(Stored items from a collection)
━━━
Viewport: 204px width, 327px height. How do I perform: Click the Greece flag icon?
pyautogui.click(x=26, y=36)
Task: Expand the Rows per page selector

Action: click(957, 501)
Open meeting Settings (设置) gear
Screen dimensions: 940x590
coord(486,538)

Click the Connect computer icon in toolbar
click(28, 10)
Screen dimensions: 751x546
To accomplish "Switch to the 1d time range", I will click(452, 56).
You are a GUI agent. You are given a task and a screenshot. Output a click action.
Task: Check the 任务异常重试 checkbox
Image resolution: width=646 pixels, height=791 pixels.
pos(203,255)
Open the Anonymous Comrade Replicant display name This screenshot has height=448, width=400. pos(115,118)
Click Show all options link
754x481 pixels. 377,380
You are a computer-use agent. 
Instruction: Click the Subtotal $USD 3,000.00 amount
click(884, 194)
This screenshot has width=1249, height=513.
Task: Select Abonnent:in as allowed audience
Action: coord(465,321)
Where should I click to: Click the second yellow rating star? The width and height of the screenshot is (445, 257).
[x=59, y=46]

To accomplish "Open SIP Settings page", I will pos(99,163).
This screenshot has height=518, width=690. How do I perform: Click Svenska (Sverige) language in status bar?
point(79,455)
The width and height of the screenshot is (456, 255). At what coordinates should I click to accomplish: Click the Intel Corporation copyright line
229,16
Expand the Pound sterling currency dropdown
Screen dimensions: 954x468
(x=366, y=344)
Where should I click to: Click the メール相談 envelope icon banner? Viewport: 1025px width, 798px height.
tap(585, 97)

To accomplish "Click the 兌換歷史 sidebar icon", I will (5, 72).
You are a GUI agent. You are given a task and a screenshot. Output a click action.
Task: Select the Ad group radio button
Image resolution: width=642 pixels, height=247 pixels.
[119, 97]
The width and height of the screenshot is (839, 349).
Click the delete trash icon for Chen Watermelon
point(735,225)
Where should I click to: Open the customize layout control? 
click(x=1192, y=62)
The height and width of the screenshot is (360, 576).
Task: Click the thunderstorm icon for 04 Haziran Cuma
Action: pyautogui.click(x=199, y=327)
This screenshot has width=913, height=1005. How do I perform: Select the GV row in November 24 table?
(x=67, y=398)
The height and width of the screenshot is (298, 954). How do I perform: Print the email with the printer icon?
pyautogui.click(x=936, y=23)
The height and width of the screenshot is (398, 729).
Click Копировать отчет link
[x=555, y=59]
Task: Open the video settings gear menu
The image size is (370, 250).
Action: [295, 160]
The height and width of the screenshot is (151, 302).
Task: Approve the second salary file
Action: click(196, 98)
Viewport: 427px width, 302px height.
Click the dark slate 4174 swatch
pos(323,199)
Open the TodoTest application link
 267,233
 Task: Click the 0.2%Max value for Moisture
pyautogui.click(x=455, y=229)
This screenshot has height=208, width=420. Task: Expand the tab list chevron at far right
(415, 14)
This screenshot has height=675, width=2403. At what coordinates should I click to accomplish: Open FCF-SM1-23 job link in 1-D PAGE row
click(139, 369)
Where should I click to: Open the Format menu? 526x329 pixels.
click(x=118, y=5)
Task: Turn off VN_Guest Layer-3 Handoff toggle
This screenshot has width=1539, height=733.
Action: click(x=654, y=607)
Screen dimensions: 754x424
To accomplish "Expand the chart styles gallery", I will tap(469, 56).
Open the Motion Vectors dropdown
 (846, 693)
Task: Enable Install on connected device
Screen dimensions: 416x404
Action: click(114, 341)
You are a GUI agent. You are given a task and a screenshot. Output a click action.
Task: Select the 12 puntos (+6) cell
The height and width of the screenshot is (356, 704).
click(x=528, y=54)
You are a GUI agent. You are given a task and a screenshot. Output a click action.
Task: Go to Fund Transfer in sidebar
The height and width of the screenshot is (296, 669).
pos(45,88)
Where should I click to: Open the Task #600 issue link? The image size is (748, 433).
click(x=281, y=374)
━━━
TASK: Going back over the entries above, copy word for word every line from the one that has "The width and height of the screenshot is (839, 349)." on through the one that has "Task: Enable Install on connected device".

EXERCISE RESULT:
The width and height of the screenshot is (839, 349).
Click the delete trash icon for Chen Watermelon
point(735,225)
Where should I click to: Open the customize layout control? 
click(x=1192, y=62)
The height and width of the screenshot is (360, 576).
Task: Click the thunderstorm icon for 04 Haziran Cuma
Action: pyautogui.click(x=199, y=327)
This screenshot has width=913, height=1005. How do I perform: Select the GV row in November 24 table?
(x=67, y=398)
The height and width of the screenshot is (298, 954). How do I perform: Print the email with the printer icon?
pyautogui.click(x=936, y=23)
The height and width of the screenshot is (398, 729).
Click Копировать отчет link
[x=555, y=59]
Task: Open the video settings gear menu
The image size is (370, 250).
Action: [295, 160]
The height and width of the screenshot is (151, 302).
Task: Approve the second salary file
Action: click(196, 98)
Viewport: 427px width, 302px height.
Click the dark slate 4174 swatch
pos(323,199)
Open the TodoTest application link
 267,233
 Task: Click the 0.2%Max value for Moisture
pyautogui.click(x=455, y=229)
This screenshot has height=208, width=420. Task: Expand the tab list chevron at far right
(415, 14)
This screenshot has height=675, width=2403. At what coordinates should I click to accomplish: Open FCF-SM1-23 job link in 1-D PAGE row
click(139, 369)
Where should I click to: Open the Format menu? 526x329 pixels.
click(x=118, y=5)
Task: Turn off VN_Guest Layer-3 Handoff toggle
This screenshot has width=1539, height=733.
Action: click(x=654, y=607)
Screen dimensions: 754x424
To accomplish "Expand the chart styles gallery", I will tap(469, 56).
Open the Motion Vectors dropdown
 (846, 693)
Task: Enable Install on connected device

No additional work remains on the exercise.